We know that the whole creation has been groaning in labour pains until now….

Romans 8:22

God is to be experienced in art and culture, in everyday reality. But the natural world is a primal place where God is to be met – a ‘precinct of epiphany, the geography of grace’. Just how much a part of my experience of God lies in the natural world? Can I see how ‘the spirit of place’ could draw me away from self-preoccupation, self-absorption and self-fixation? Do I realise just how much I need beauty and space and silence where I can be most truly myself – drawn beyond my ‘small self’ – full of anxiety and issues and pre-occupations – towards the Other, the ‘mysterious infinity at the heart of all things’?

How aware am I of what our planet is facing at present? How seriously do I take environmental deterioration and destruction? Am I teachable? Am I open? Am I aware? Am I concerned? Can I admit I will need converting – not just to realise we are in crisis, but that we all belong to each other, and to our world – which is our home?

Can my prayer be to experience deep within my being my sense of oneness with all living creatures and with the natural world, and to feel its beauty and its fragility, its wonder and its pain.

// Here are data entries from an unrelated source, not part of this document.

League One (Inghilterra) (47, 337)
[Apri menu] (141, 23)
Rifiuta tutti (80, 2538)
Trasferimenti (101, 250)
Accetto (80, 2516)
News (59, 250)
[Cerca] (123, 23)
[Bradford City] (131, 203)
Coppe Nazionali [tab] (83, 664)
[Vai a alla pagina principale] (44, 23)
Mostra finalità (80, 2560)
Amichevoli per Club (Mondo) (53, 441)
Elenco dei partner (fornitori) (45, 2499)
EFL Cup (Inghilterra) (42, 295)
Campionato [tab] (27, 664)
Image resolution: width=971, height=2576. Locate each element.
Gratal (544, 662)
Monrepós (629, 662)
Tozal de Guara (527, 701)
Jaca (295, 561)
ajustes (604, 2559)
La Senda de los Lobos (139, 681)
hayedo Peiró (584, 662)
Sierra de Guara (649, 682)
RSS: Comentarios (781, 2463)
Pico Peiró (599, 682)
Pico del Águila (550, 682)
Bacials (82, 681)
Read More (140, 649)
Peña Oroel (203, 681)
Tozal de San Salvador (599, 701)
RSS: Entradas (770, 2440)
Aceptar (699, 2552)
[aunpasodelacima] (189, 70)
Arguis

[People today] find it hard to believe in God
because they do not have available to them
any lively imaginative picture of the way
God and the world….are related.

Denis Nineham

Because nature has become ‘a giant gasoline station, or energy source for modern technology and industry’ we need to develop our imaginations, and imagine options other than technology as a way of dealing with reality and the natural world. Our world is what we know, and it is fundamental to the way we apprehend God – holy mystery. Every creature is a footprint of the Other, bearing a trace of the divine and is in itself a way to God.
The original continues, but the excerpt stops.